A côté de ces champignons, vénéneux et de ces fleurs du mal, les fleurs naïves et charmantes de la vie, les jeunes corps aux croupes onduleuses, aux tailles sveltes, aux allures finement élégantes, et dont le bistre des joues, enfariné de poudre, avive l’éclat fulgurant où doucement velouté du regard.
Tout cela, pour Zuloaga, c’est l’Espagne telle qu’il a rêvé de la traduire en concentrant la diversité des décors en un seul, en ramassant en un certain nombre de types, les traits de race épars dans des milliers et des milliers d’êtres — et c’est par là, comme par la sobriété de sa palette, qu’il s’apparente directement à Greco. L’éloignement où il vit de son pays lui a donné le recul nécessaire pour mieux le voir, le comprendre et le juger.
L’œuvre déjà produite n’est pour lui encore qu’un début.

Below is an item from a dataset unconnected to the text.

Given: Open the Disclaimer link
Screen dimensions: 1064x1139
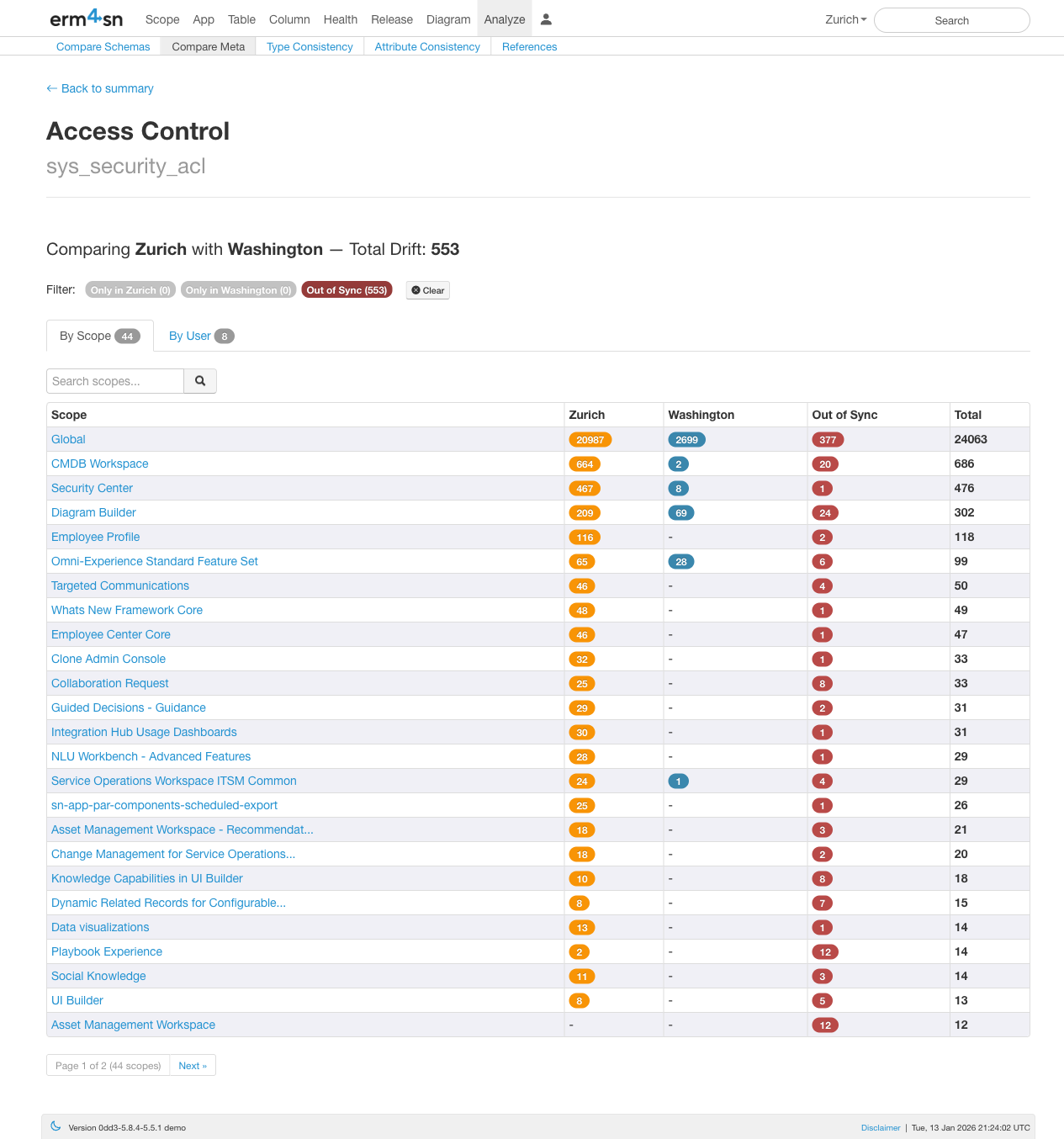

Le grand cycle dans lequel il se propose d’enfermer le sens profond de l’Espagne ne fait que commencer. On en verra les premières manifestations définitives dans trois toiles qui figurent à la Société nationale, dont le Salon va s’ouvrir, sous peu de jours. J'en parlerai avec détails, l'heure venue. Il me suffira, pour l’instant, de laisser l’artiste s’exprimer, dans une lettre écrite à un ami espagnol, et que nous traduisons d’après un journal basque, avec une sincérité absolue sur lui-même.

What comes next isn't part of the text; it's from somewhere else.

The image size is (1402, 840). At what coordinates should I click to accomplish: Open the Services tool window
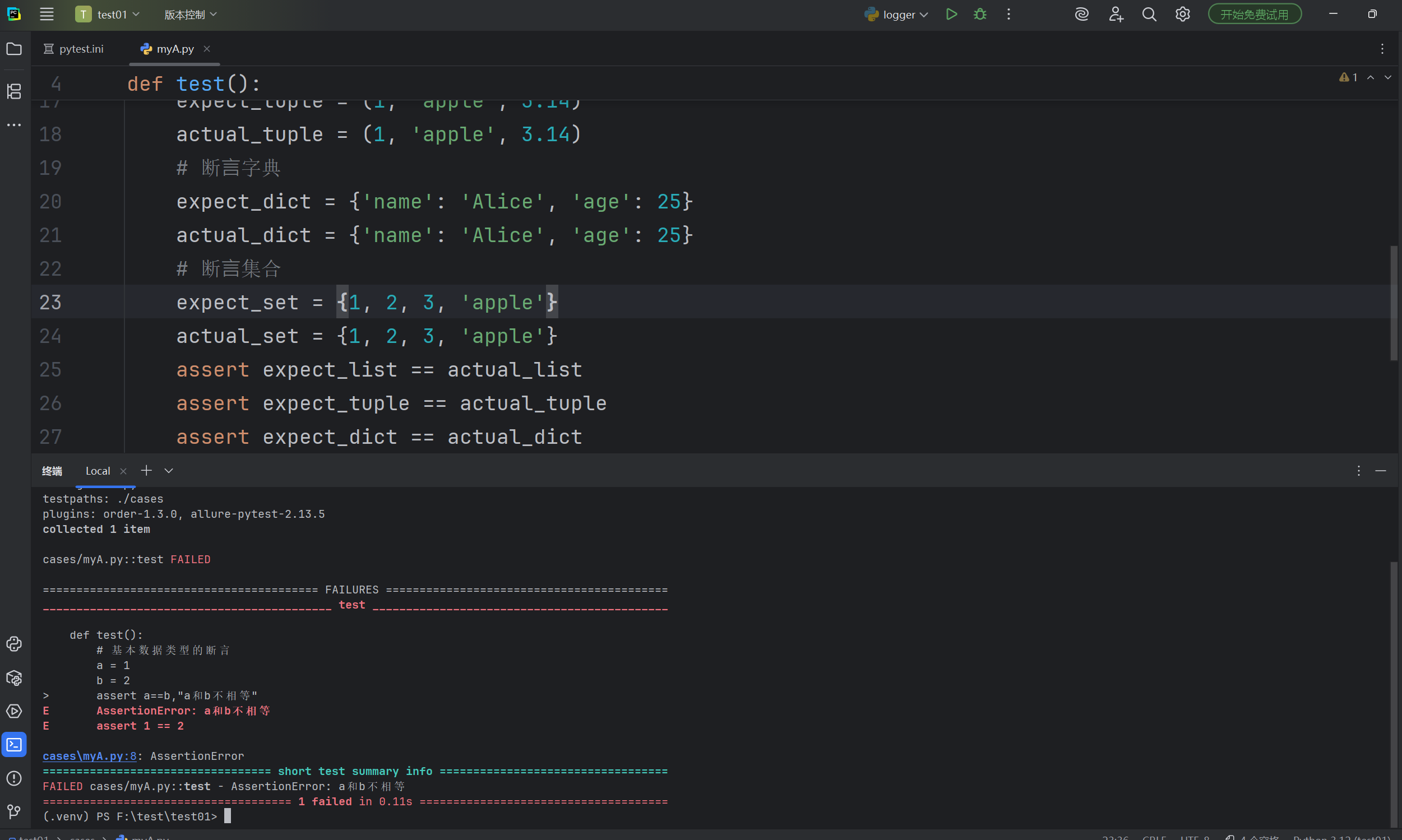(x=14, y=712)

"Mes compatriotes m’attaquent fréquemment : le plus grand nombre parce qu’ils prétendent que mes tableaux rendent l’Espagne ridicule ; d’autres parce que je ne copie pas la nature fidèlement, c’est-à-dire telle qu’elle est ; d’autres encore parce qu’à les entendre je ne sais ni voir ni comprendre l’Espagne, tandis que ce sont eux, en réalité, qui ne savent ni la comprendre ni la voir ; d’autres enfin parce qu’à leur sentiment je la vois avec des yeux d’étranger.
Tous ces reproches, exprimés d’une manière souvent insultante, n’existent pas pour moi. Je suis, sans m’en inquiéter aucunement, la route que je me suis tracée dès le début, la direction que mon tempérament m’a imprimée, et rien ne m’empêchera de m’exprimer et de formuler mon rêve, pour peu que Dieu me prêle vie.
Non, mille fois non, je ne veux pas copier la nature telle qu’elle est. Pour ceux qui n’en demandent pas plus à l’artiste, il y a quantité d’inventions, d’appareils photographiques ou autres, qui leur donneront avant peu de la couleur et de la forme des traductions aussi littérales que possible. Mais ces traductions n’ont rien à voir avec l’art. Aussi mon effort s’applique-t-il, non à copier, mais à interpréter. Quand je fais un tableau, je m’inquiète peu d’y donner la sensation de l’air. Si je veux respirer, j’ouvre ma fenêtre ou je vais à la campagne. Ce que je cherche à exprimer dans mes toiles, ce n’est ni l’atmosphère ni les distances, ni le soleil ni la lune. Ce que je tiens, par contre, à pénétrer, ce que je veux mettre en relief, c’est le caractère des choses et la psychologie d’une race. J’y veux enfermer de l’émotion, formuler une vision légèrement romantique. J’y cherche la ligne, l’arabesque, l’harmonie, la vision personnelle, la simplification ; je veux qu’on y trouve de l’audace, de la force, des idées franches et nettes, qu’un cri profond et fort s’en dégage, que l’âme castillane y soit synthétisée, et cette synthèse, j’entends l’obtenir par des quantités de sacrifices, destinés à faire valoir l’essentiel.
Cette colossale Castille qui m’obsède, je voudrais la fixer sur une toile de refajo (la plus grossière de toutes), avec des pinceaux de fer forgé, sans autres couleurs que de l’ocre jaune et du noir.
Pour tout dire en un mot, je veux peindre avec mon cerveau et mon cœur plus encore qu’avec mes yeux."